Lesbian, gay, bisexual, and transgender (LGBT) persons in Libya face legal challenges not experienced by non-LGBT residents. Since the fall of the Gaddafi regime in 2011, the status regarding homosexuality in Libya remains unchanged.

Legality of same-sex sexual activity

Criminal laws

The country's criminal code prohibits all sexual activity outside of a lawful marriage. Under Article 407(4) of the Penal Code (1953), private homosexual acts between consenting adults are illegal.

In the 1990s, the General People's Congress began to approve "purification" laws designed to enforce a harsh view of Islamic law on the population. Libyan courts were given the power to use amputation, flogging and other punishments against persons found to be violating traditional Islamic morality.

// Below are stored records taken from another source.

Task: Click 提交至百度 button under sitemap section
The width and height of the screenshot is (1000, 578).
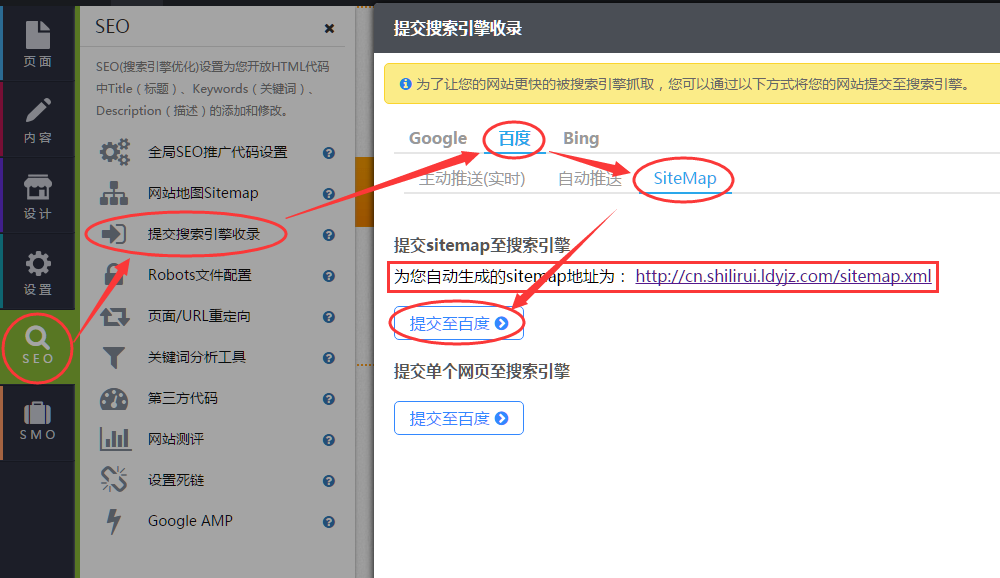Action: (459, 323)
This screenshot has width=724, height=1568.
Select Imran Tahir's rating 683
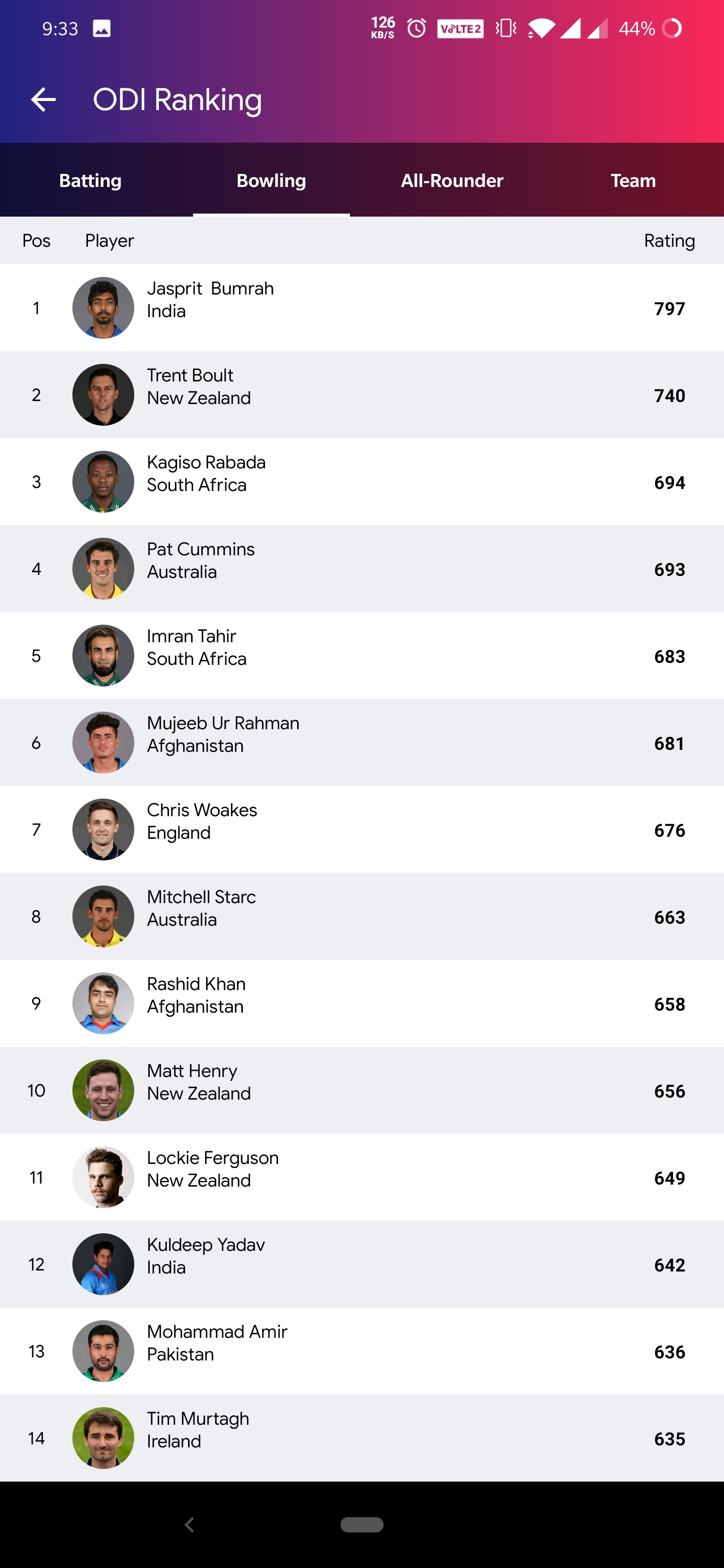tap(669, 657)
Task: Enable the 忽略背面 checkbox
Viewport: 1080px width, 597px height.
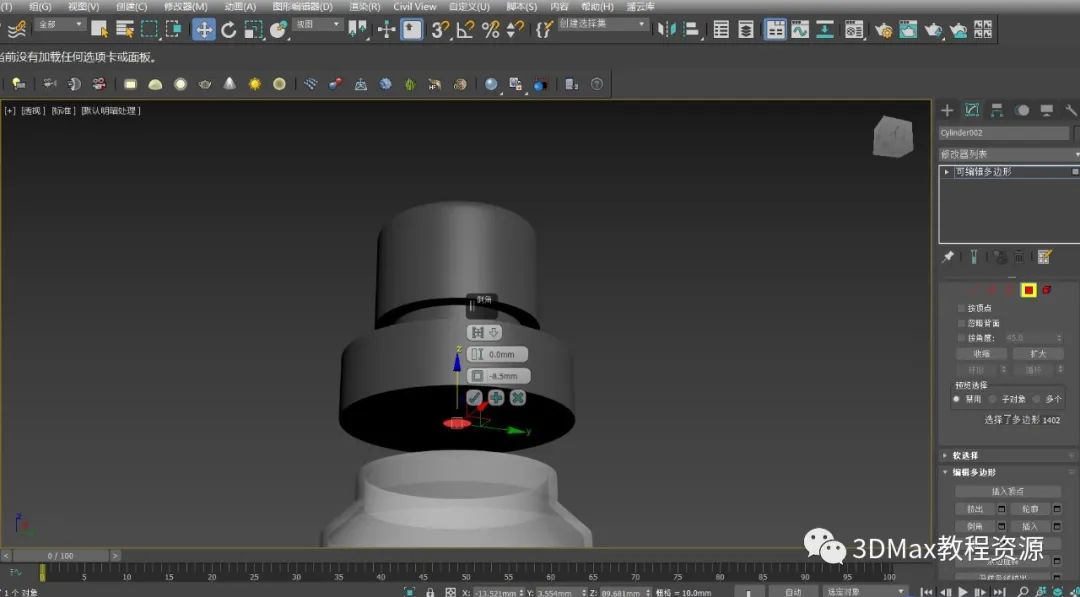Action: pyautogui.click(x=962, y=323)
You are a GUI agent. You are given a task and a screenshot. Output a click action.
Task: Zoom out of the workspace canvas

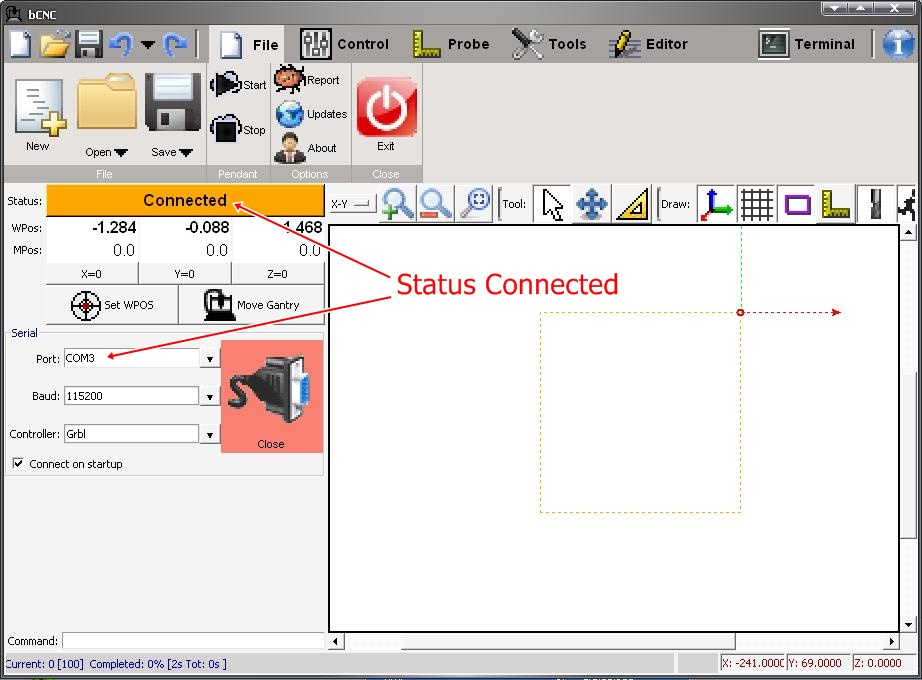coord(435,204)
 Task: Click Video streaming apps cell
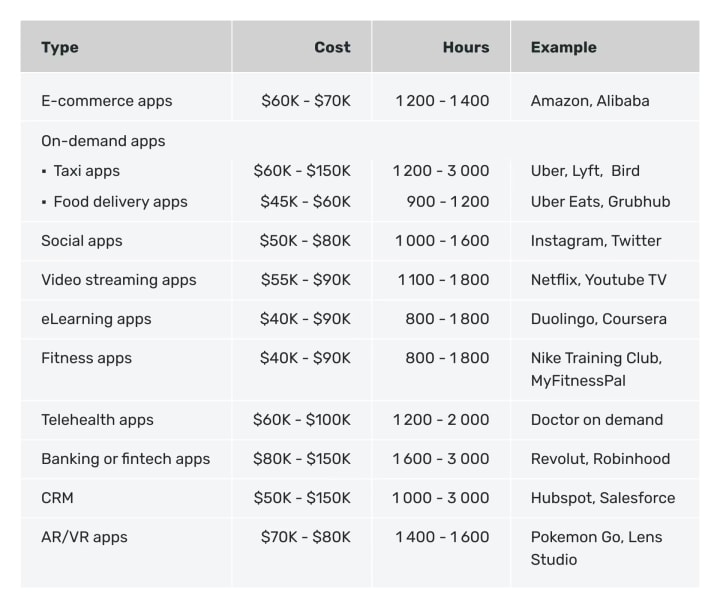(x=118, y=280)
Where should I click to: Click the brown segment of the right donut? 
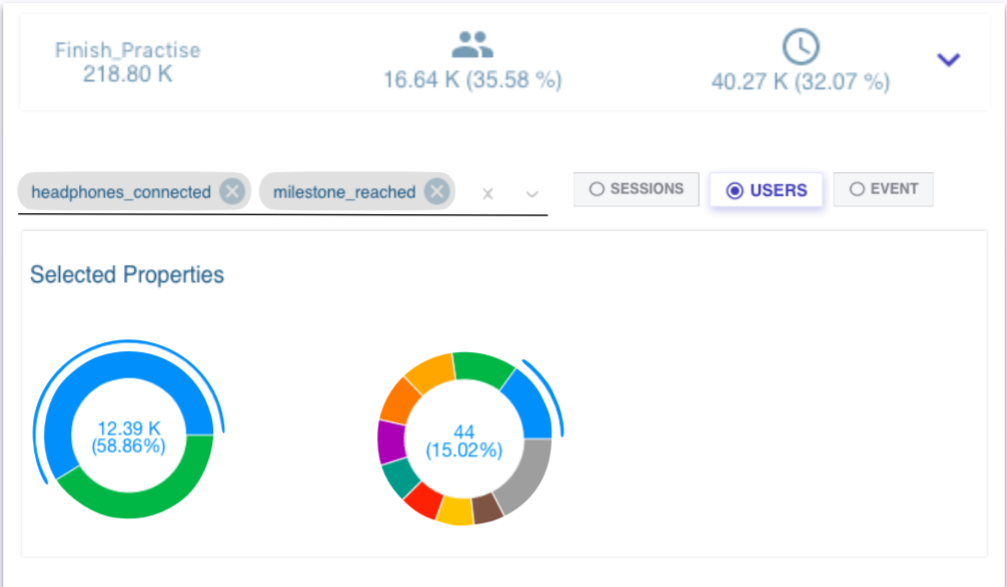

In 2010, the Gay Middle East blog reported that two adult men had been charged with "indecent acts", which meant cross-dressing and homosexual conduct.

Female homosexuality would also appear to be illegal, as is making any sort of public acknowledgment that a person is gay.  In 2010 a French asylum case involved a Libyan girl who sought asylum after being jailed, raped and then returned to her family for a forced marriage after she made a public statement online that she was gay.
Vigilante executions, in lieu of the penal code, are more commonplace in ISIS-controlled territories.

The criminal code is still technically in operation, although much of Libya is run by competing militias who may choose to execute LGBT people. ISIS in Libya has publicly executed men for homosexuality.

Gaddafi Government
The Gaddafi government did not permit the public advocacy of LGBT rights.  When discussed, it was always in a negative manner, in keeping with traditional Islamic morality.

In 2003, Gaddafi stated that he believed that it was "impossible" to contract AIDS–HIV through unprotected, heterosexual vaginal sex.

Transititional Government
The Transitional post-Gaddafi government continues to oppose LGBT rights. In February 2012 a Libyan delegate sparked outrage after telling a United Nations human rights panel that gay people threaten the future of the human race.

Interim Constitution 

The Transitional Constitution stipulates that Islam is the official religion and a source of law.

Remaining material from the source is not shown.